The New Jersey Brownfield and Contaminated Site Remediation Act (BCSRA) protects buyers not responsible for original contamination from private lawsuits and from having to perform additional cleanup work (related to past contamination) if the site is cleaned pursuant to applicable regulations. Any voluntary cleanup must meet the criteria for remediation set forth in the technical requirements for site remediation, N.J.A.C. 7:26E.
The Hazardous Discharge Site Remediation Fund (HDSRF) created pursuant to the BCSRA, provides opportunities for municipalities and private parties to receive monies for the development of such sites. A private party may qualify for loans up to $1 million per year if unable to obtain private funding. Half of the $1 million may be by grant to an innocent party, regardless of whether private funding is available. A developer may also qualify to enter into a "redevelopment agreement" providing for up to 75% reimbursement of remediation costs. A portion of the costs are recouped from tax revenues from operations at the site. This mechanism is available for private parties conducting voluntary cleanups. The New Jersey Department of Environmental Protection (NJDEP) initially reviews an application to determine whether or not a scope of work may be approved such that a loan or grant may be issued. Then, the application is moved to the New Jersey Economic Development Authority (EDA), which actually funds and distributes monies for the cleanup.
A contaminated property may also be designated as an environmental opportunity zone (EOZ) pursuant to the Environmental Opportunity Zone Act. Under this act, an owner of property may be eligible for tax relief, again contingent upon agreement to conduct a remediation with NJDEP oversight. This funding is also contingent upon the municipality adopting legislation authorizing EOZ eligibility and tax relief. Owners of contaminated properties are offered special tax incentives by the municipalities in return for a commitment to clean such properties up. This funding is also in the form of low_interest loans. Unique to this program is the fact that the property owner needn't establish a funding source as part of the remediation. The municipality authorizing the designation of properties as EOZs must provide in the ordinance for a tax exemption of 10 years; set forth application procedures; and provide a method of computing payments in lieu of taxes. Of course, the property owner must enter into an oversight agreement with the NJDEP.
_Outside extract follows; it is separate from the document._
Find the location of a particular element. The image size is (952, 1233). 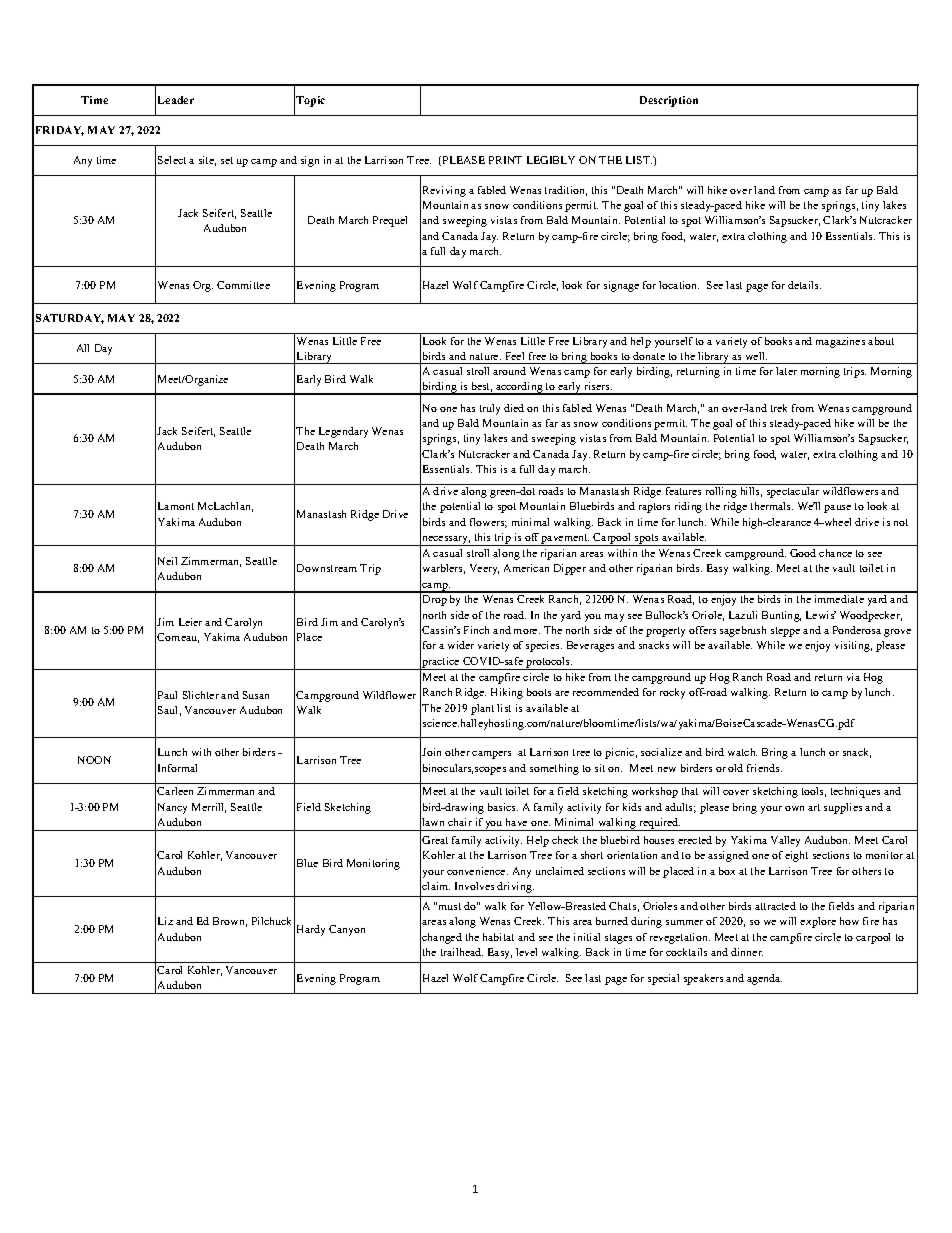

Good is located at coordinates (803, 553).
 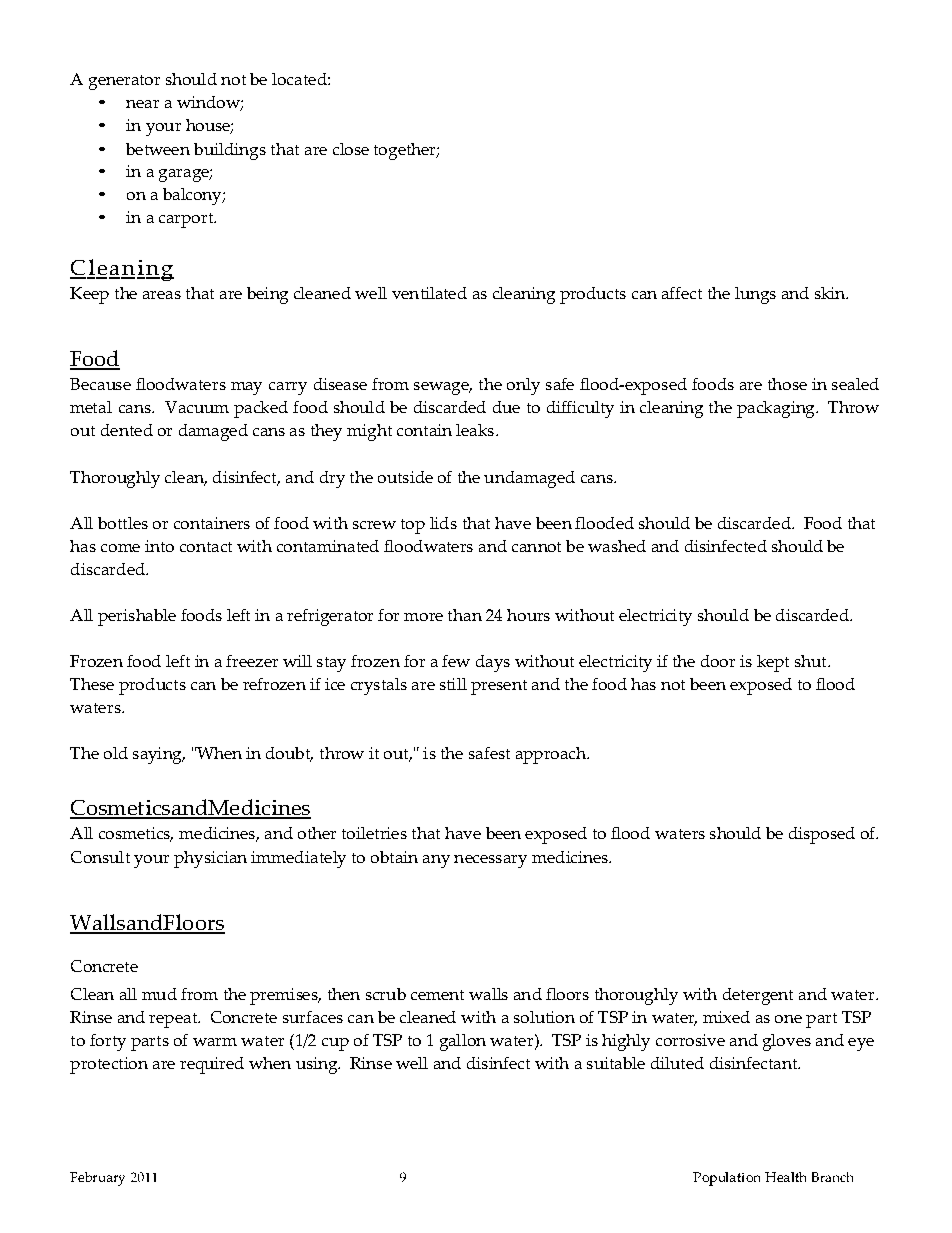 I want to click on cement, so click(x=437, y=995).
Innocent purchaser protection is available to property purchasers who perform appropriate due diligence investigations, as an affirmative defense to liability under the New Jersey Spill Compensation and Control Act (Spill Act). A purchaser of contaminated property, at least since September 14, 1993, is a responsible party pursuant to the Spill Act unless the property was acquired after contamination occurred; the purchaser had no reason to know about pre_existing contamination; the purchaser was not in any way responsible for the hazardous substance; the NJDEP was notified upon discovery of the discharge; and, if contamination was found, it must be remediated.
Following a cleanup, when a remediating party receives a no further action letter (NFA) from the NJDEP, it includes a covenant not to sue. This means that the NJDEP won't sue a property owner to require additional cleanup work necessitated by changes in remediation standards or based on discovery of previously undiscovered contamination. The recipient of the NFA is protected from claims regarding the property remediated, but not from claims pertaining to offsite contamination.
Even if unable to avail oneself of the "innocent purchaser" defense to liability, the remediating party may yet seek contribution, including treble damages, from a party in any way responsible for contaminating the property, if the purchaser follows the dictates of the Spill Act to qualify for treble damages. Further, a directive must have been issued by the NJDEP against a party responsible for cleanup in order for the purchaser to be able seek treble damages at some future point for clean up and removal costs.